5 questions Boris Johnson must answer about his roadmap out of lockdown

Richard Burgon

When the Prime Minister announces his roadmap on ending lockdown today, he is likely to repeat his desire that this is the last lockdown. We all want that. Lockdowns are a sign of government failure to have the virus under control with all the deadly consequences that follow. Lockdowns are a necessary evil justified only because the alternative is so much worse.

But for this to be the last lockdown, we need more than platitudes from the PM today. We need a plan. He needs to outline how he will get cases low and keep them there. That’s the way to ensure no further lockdowns and a reopening that protects lives.

The stakes could not be higher. The last time the PM ended a lockdown, in December, I voted against and warned it would lead to the virus spiralling out of control. The Tories ignored the evidence and ploughed on. There’s been 60,000 more Covid deaths since then. That’s half of all the deaths during the entire pandemic.

The PM may say that the vaccine is the plan to avoid further lockdowns. But while the vaccine is a key weapon in this battle, it can’t be the only one. It will be many months – perhaps over six months – before all adults are fully vaccinated.

Without a wider strategy alongside the vaccine to drive the virus right down and keep it there, it could again spiral out of control. Millions more could potentially be infected. Alongside huge pressure on the NHS and the dangers of long Covid, that creates the conditions for dangerous virus mutations which could be immune to the current vaccines.

That wider government strategy should be the zero Covid – or maximum suppression – approach successfully employed in New Zealand and many other countries. That’s the best way of breaking the cycle of lockdowns, saving lives and allowing our communities and economy to open up again safely. Ahead of today’s announcement, I have organised a call from 40 MPs from six parties for the Prime Minister to abandon his failed approach and to go for zero Covid.

I first wrote about the Zero Covid plan in LabourList last September. It’s worth highlighting what has happened since then. The UK has had over 78,000 Covid deaths in that time. In contrast, there have been 1,400 deaths across all the countries with a zero Covid plan – Australia, China, New Zealand, Singapore, South Korea, Taiwan, Thailand and Vietnam – despite their total population being 20 times greater.

With the UK having one of the highest death rates in the world and the biggest economic collapse in 300 years, the PM should finally learn from such successful approaches. But if we can’t expect such an arrogant PM to admit his own errors and adopt a zero Covid plan, we can at least expect him to explain how he will open up safely in a way that prevents further lockdowns.

Here are five key questions I believe the Prime Minister needs to answer.
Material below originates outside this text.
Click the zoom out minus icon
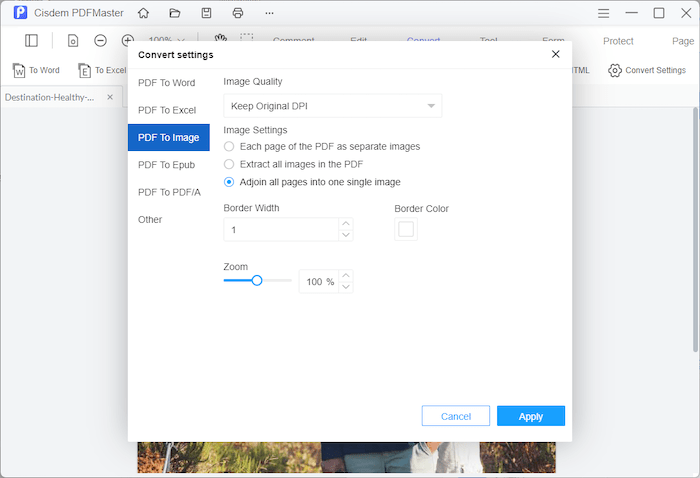Viewport: 700px width, 478px height. click(x=101, y=41)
First, how low will virus levels be driven before the Prime Minister opens up fully again? Ministers have used the phrase “data not dates” in recent days. That’s totally correct. That must mean opening up only when it’s safe to do so and in a sustainable way. But what exact data will drive reopening?

We had cases down to one new case per 100,000 people a day in the early summer. We were on track to being able to eliminate Covid, before the government reopened in such a reckless way. I think we should aim for similar low numbers now before any wider reopening. A target of around 1,000 new cases per day is roughly in line with Independent Sage and with what even Jeremy Hunt has called for. At the current rates at which cases are declining, that may require another six weeks or so of lockdown.

Second, what is the Prime Minister going to do to fix test and trace? Once lockdown ends, we need it working properly to prevent community transition. The success of the NHS in delivering the vaccines is in clear contrast to the outsourced test and trace system. The Prime Minister should now bite the bullet and end the role of the failed private contractors and put local public health teams in charge.

But testing isn’t the goal in and of itself. The goal is to get infected people to isolate, and we know many can’t without proper financial support. So the third question for the PM is, what new financial support will there be for people to isolate into the future? The government’s £500 isolation payment is too low and it goes to far too few. That’s why I’ve been working with a group of MPs to demand statutory sick pay at real wage levels. It is time for real action on this.

A fourth related issue is how will the PM ensure that the cases are driven down in the most deprived areas? We can’t base decisions on ending the lockdown on some national average that ignores high infection rates in poor urban areas. A recent classified government report shows deprivation, poor housing and work conditions led to high coronavirus rates. The government is aware of it, so what is it going to do about it? For example, the TUC says millions of workers are having to go into work who could be working from home. The government should act on this to protect workers and keep the R rate low.

Fifth and finally, what is the PM’s plan for the safe opening of schools and to avoid repeating past errors? School reopening will affect ten million students and staff. Last month, the PM called schools “vectors of transmission”. So what’s been done since then to address this? How much community space and extra staff have been hired to reduce class sizes? What has been done to prepare for a rota system? A safe phased reopening is clearly a better approach than all pupils returning on March 8th.

It’s simply not good enough for the Prime Minister to cross his fingers and hope everything turns out well this time. The end of the third lockdown shouldn’t be the start of a fourth. We finally need a plan. One that gets cases down and keeps them there. Nothing else will be acceptable.